Dataset items:
#####

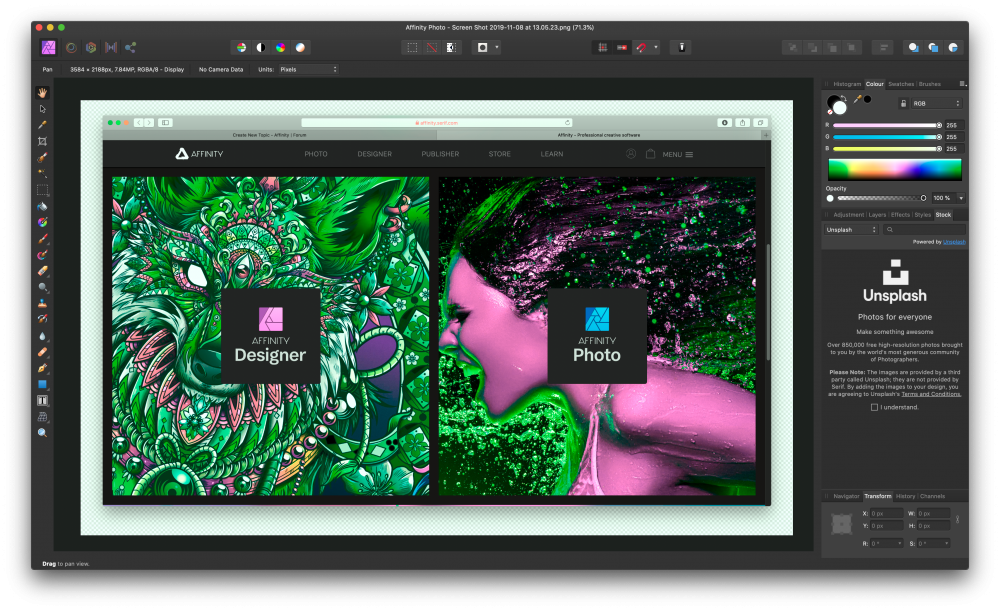
Task: Switch to the Swatches tab
Action: [x=903, y=84]
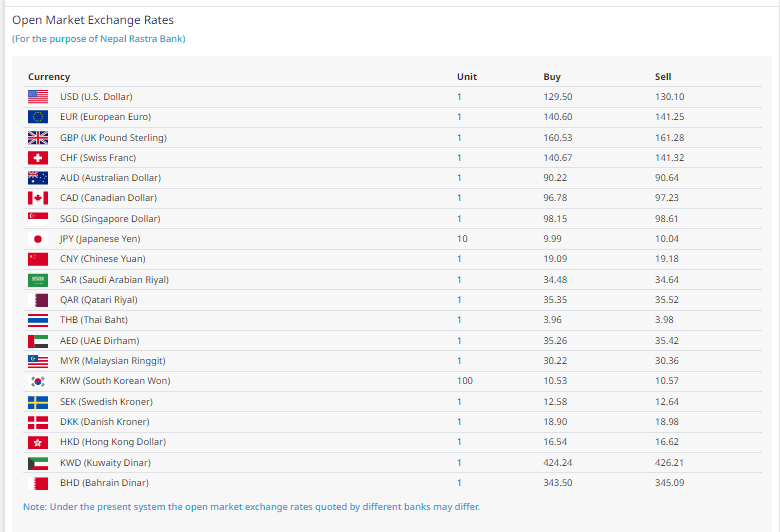This screenshot has height=532, width=780.
Task: Click the Buy column header
Action: [552, 77]
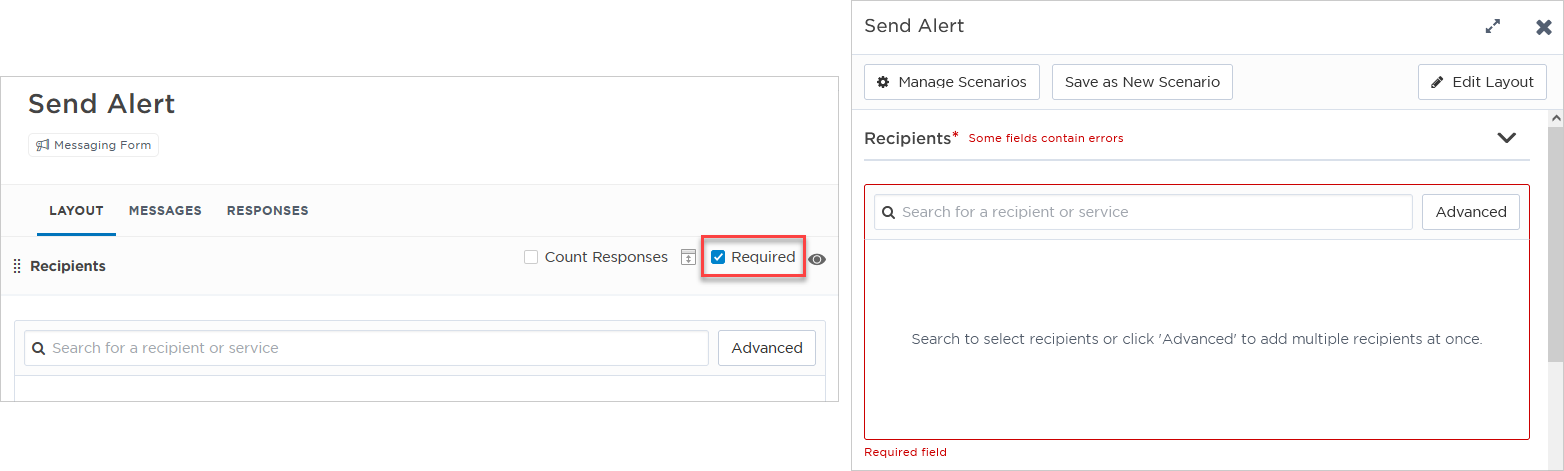Click Save as New Scenario
Image resolution: width=1564 pixels, height=471 pixels.
(1142, 82)
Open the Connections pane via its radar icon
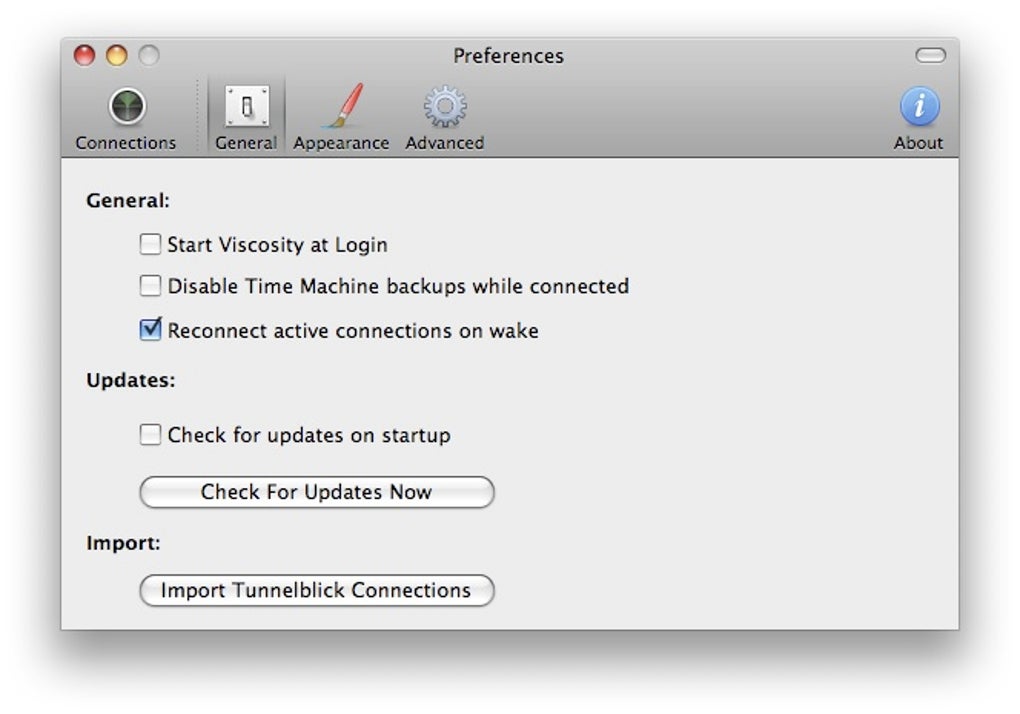Viewport: 1020px width, 714px height. 127,106
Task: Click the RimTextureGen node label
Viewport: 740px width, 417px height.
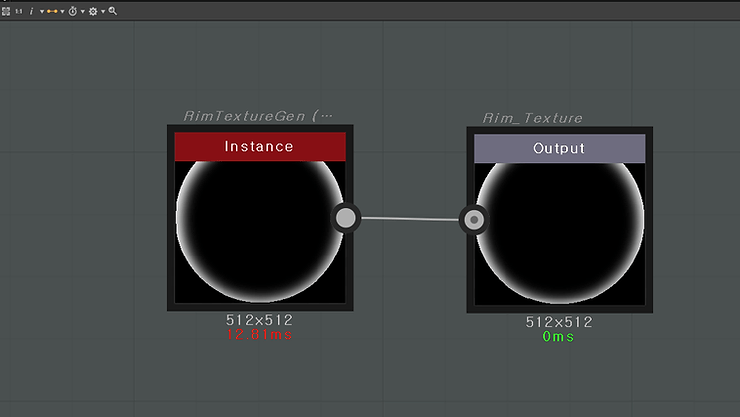Action: coord(258,116)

#####

§ **What the task asks**: Without the pictures, repeat exactly the lines running from the line containing "Open the Connections pane via its radar icon" through the end of the data, both ends included.

§ **Exercise answer**:
Open the Connections pane via its radar icon
Viewport: 1020px width, 714px height. 127,106
Task: Click the RimTextureGen node label
Viewport: 740px width, 417px height.
Action: coord(258,116)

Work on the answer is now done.